Natalie Brownlowe,Christopher R. Cornwell,Ethan Montes,Gabriel Quijano,Na Zhang
2024-12-07
Abstract:The choice of architecture of a neural network influences which functions will be realizable by that neural network and, as a result, studying the expressiveness of a chosen architecture has received much attention. In ReLU neural networks, the presence of stably unactivated neurons can reduce the network's expressiveness. In this work, we investigate the probability of a neuron in the second hidden layer of such neural networks being stably unactivated when the weights and biases are initialized from symmetric probability distributions. For networks with input dimension $n_0$, we prove that if the first hidden layer has $n_0+1$ neurons then this probability is exactly $\frac{2^{n_0}+1}{4^{n_0+1}}$, and if the first hidden layer has $n_1$ neurons, $n_1 \le n_0$, then the probability is $\frac{1}{2^{n_1+1}}$. Finally, for the case when the first hidden layer has more neurons than $n_0+1$, a conjecture is proposed along with the rationale. Computational evidence is presented to support the conjecture.
Machine Learning,Probability
What problem does this paper attempt to address?

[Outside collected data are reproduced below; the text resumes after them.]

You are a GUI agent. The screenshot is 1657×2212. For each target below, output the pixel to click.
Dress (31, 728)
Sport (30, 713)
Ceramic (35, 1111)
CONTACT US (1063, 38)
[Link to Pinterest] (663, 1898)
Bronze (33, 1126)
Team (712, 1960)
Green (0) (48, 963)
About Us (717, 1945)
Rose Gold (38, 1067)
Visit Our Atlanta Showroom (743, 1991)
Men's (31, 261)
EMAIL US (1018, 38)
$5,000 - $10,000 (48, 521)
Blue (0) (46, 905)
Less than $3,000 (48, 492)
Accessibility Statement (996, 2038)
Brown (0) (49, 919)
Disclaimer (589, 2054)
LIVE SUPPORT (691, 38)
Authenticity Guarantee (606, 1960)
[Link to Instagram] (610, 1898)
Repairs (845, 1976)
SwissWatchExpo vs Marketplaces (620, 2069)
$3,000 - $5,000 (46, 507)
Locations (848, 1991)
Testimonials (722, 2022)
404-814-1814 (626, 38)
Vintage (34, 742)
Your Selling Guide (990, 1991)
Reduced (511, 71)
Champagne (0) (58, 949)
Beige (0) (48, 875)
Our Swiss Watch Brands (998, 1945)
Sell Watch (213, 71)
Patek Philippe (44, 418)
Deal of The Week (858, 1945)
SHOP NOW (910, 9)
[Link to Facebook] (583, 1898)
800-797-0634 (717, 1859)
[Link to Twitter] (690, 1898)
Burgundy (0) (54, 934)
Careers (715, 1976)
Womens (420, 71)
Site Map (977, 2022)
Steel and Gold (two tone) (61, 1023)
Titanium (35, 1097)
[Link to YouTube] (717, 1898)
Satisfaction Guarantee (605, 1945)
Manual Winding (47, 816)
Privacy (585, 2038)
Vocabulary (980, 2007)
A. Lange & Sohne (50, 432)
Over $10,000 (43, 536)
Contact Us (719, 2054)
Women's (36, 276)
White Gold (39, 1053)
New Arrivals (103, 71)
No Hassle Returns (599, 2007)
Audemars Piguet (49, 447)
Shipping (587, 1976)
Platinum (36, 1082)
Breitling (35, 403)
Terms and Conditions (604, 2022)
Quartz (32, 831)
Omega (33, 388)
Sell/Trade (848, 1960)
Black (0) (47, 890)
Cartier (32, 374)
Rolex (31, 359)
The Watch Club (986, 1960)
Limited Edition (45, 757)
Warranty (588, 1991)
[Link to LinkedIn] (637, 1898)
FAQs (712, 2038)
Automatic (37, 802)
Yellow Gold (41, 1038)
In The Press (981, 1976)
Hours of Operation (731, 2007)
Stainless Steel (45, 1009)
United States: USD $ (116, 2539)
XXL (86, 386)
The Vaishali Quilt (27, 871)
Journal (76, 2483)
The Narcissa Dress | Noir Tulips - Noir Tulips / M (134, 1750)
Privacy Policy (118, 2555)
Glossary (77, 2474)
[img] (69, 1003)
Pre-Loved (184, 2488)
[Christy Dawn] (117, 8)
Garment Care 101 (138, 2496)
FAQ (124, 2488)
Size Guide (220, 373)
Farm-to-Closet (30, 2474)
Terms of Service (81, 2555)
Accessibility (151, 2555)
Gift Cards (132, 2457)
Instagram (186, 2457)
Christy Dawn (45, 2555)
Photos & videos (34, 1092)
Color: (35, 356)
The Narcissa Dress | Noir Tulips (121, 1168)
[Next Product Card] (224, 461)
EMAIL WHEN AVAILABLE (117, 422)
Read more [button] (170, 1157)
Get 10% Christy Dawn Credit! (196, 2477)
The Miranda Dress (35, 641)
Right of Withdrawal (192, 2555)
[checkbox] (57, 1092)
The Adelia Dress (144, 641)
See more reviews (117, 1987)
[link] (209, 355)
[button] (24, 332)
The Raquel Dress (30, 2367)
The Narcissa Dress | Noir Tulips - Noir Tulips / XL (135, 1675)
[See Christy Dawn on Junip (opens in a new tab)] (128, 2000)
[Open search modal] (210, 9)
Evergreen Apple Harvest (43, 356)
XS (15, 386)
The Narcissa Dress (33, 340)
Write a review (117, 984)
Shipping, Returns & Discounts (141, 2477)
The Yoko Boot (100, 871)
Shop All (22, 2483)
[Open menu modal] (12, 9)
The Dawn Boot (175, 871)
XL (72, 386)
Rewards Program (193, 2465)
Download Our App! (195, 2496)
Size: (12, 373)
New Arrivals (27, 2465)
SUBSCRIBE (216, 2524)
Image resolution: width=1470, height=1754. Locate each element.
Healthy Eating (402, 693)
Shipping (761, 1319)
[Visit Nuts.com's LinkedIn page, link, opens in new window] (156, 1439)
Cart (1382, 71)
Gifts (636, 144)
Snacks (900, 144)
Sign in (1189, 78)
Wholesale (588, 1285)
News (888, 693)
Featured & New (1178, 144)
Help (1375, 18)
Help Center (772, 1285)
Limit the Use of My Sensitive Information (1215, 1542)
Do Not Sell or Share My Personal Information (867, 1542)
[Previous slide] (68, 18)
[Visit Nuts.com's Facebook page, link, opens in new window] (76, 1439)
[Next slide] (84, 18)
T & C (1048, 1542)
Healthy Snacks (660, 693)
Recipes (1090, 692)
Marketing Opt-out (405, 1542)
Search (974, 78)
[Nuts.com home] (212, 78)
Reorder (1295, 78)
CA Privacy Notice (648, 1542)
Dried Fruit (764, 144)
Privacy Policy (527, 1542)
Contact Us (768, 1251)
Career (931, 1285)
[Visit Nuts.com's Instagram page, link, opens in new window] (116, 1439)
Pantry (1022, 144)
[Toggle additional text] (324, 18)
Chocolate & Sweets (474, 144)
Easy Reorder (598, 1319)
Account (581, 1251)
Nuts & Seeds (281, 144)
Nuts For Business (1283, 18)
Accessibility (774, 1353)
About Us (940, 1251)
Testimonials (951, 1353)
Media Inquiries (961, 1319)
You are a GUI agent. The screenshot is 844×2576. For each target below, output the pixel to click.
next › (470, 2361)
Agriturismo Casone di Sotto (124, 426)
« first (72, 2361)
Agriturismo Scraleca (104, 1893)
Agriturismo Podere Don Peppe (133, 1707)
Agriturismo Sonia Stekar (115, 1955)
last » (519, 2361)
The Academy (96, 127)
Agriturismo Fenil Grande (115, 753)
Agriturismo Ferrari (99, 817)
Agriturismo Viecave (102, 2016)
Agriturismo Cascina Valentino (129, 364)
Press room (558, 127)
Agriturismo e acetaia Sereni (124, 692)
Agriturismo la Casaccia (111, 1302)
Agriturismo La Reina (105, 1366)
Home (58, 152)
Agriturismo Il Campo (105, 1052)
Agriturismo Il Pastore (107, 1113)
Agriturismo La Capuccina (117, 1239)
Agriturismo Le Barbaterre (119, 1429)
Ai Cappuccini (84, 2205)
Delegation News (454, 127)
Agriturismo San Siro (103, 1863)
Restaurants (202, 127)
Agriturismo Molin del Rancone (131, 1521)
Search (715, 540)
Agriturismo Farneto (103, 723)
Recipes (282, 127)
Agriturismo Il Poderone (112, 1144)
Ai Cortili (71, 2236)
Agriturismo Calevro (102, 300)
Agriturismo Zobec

### What problem does this paper attempt to solve? This paper mainly studies the influence of stably unactivated neurons in ReLU neural networks on the expressiveness of the network. Specifically, the authors focus on the probability of neurons in the second hidden layer becoming stably unactivated neurons when weights and biases are initialized from a symmetric probability distribution in ReLU neural networks. #### Main problems 1. **Definition and influence of stably unactivated neurons**: - Stably unactivated neurons refer to those that are always not activated (output is 0) regardless of how the input data changes within an open neighborhood in the network parameter space. This phenomenon will affect the expressiveness of the network, that is, the range of functions that the network can achieve. 2. **Probability calculation**: - The main goal of the paper is to calculate the probability of neurons in the second hidden layer becoming stably unactivated neurons under a given network architecture. Specifically: - If the first hidden layer has \(n_0 + 1\) neurons, then the probability is \(\frac{2n_0 + 1}{4n_0 + 1}\). - If the first hidden layer has \(n_1\) neurons (\(n_1\leq n_0\)), then the probability is \(\frac{1}{2^{n_1 + 1}}\). - For the case where the first hidden layer has more neurons, a conjecture is proposed and computational evidence is provided to support it. 3. **Functional dimension and redundancy**: - By studying the probability of stably unactivated neurons, the paper further explores the functional dimension of the parameter space, that is, the degrees of freedom of the network under small perturbations. The existence of stably unactivated neurons will limit the functional dimension of the network, thus affecting the training effect. #### Formula summary - When the first hidden layer has \(n_0 + 1\) neurons, the probability of stably unactivated neurons is: \[ P=\frac{2n_0 + 1}{4n_0 + 1} \] - When the first hidden layer has \(n_1\) neurons (\(n_1\leq n_0\)), the probability of stably unactivated neurons is: \[ P = \frac{1}{2^{n_1 + 1}} \] #### Conclusion Through these studies, the authors hope to reveal the influence of the existence of stably unactivated neurons in ReLU neural networks on network performance and provide a theoretical basis for further optimizing network architectures and initialization strategies.